* [Aim of the task] Lines from the one containing "Given: Pick the baker's yeast tile" through the last line of the data below are to be returned exactly; leave out the rest.

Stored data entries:
--------

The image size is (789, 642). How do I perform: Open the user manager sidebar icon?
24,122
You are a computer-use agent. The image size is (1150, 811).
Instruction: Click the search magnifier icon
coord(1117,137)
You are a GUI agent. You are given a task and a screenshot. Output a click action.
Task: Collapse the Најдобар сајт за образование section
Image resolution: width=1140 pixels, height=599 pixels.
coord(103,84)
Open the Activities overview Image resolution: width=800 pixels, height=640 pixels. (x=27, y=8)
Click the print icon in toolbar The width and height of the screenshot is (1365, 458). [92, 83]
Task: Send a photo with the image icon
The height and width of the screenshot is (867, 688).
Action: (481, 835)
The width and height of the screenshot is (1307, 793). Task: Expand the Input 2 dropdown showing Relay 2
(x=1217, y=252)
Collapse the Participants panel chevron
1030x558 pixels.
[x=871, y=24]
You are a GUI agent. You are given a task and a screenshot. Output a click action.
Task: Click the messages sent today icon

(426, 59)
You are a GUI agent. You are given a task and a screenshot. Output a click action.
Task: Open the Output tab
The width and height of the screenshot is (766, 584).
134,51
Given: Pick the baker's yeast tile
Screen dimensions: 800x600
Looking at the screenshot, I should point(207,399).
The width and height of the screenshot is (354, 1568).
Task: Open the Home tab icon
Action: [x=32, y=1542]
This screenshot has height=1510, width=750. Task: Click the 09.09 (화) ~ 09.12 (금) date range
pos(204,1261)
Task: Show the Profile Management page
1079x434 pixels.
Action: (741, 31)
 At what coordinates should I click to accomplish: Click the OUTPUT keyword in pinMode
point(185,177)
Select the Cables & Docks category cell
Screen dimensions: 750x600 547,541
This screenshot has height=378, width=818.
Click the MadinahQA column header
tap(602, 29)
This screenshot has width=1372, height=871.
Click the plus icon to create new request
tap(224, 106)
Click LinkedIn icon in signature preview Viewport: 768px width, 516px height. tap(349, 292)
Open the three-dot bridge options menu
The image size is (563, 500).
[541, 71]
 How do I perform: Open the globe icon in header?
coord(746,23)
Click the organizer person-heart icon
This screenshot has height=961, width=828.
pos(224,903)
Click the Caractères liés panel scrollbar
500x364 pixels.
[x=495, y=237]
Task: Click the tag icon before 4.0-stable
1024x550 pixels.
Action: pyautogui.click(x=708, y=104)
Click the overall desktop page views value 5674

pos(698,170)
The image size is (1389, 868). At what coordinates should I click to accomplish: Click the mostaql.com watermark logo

--------

* [Solved exercise]
Given: Pick the baker's yeast tile
Screen dimensions: 800x600
Looking at the screenshot, I should point(207,399).
The width and height of the screenshot is (354, 1568).
Task: Open the Home tab icon
Action: [x=32, y=1542]
This screenshot has height=1510, width=750. Task: Click the 09.09 (화) ~ 09.12 (금) date range
pos(204,1261)
Task: Show the Profile Management page
1079x434 pixels.
Action: (741, 31)
 At what coordinates should I click to accomplish: Click the OUTPUT keyword in pinMode
point(185,177)
Select the Cables & Docks category cell
Screen dimensions: 750x600 547,541
This screenshot has height=378, width=818.
Click the MadinahQA column header
tap(602, 29)
This screenshot has width=1372, height=871.
Click the plus icon to create new request
tap(224, 106)
Click LinkedIn icon in signature preview Viewport: 768px width, 516px height. tap(349, 292)
Open the three-dot bridge options menu
The image size is (563, 500).
[541, 71]
 How do I perform: Open the globe icon in header?
coord(746,23)
Click the organizer person-heart icon
This screenshot has height=961, width=828.
pos(224,903)
Click the Caractères liés panel scrollbar
500x364 pixels.
[x=495, y=237]
Task: Click the tag icon before 4.0-stable
1024x550 pixels.
Action: pyautogui.click(x=708, y=104)
Click the overall desktop page views value 5674

pos(698,170)
The image size is (1389, 868). At what coordinates should I click to accomplish: Click the mostaql.com watermark logo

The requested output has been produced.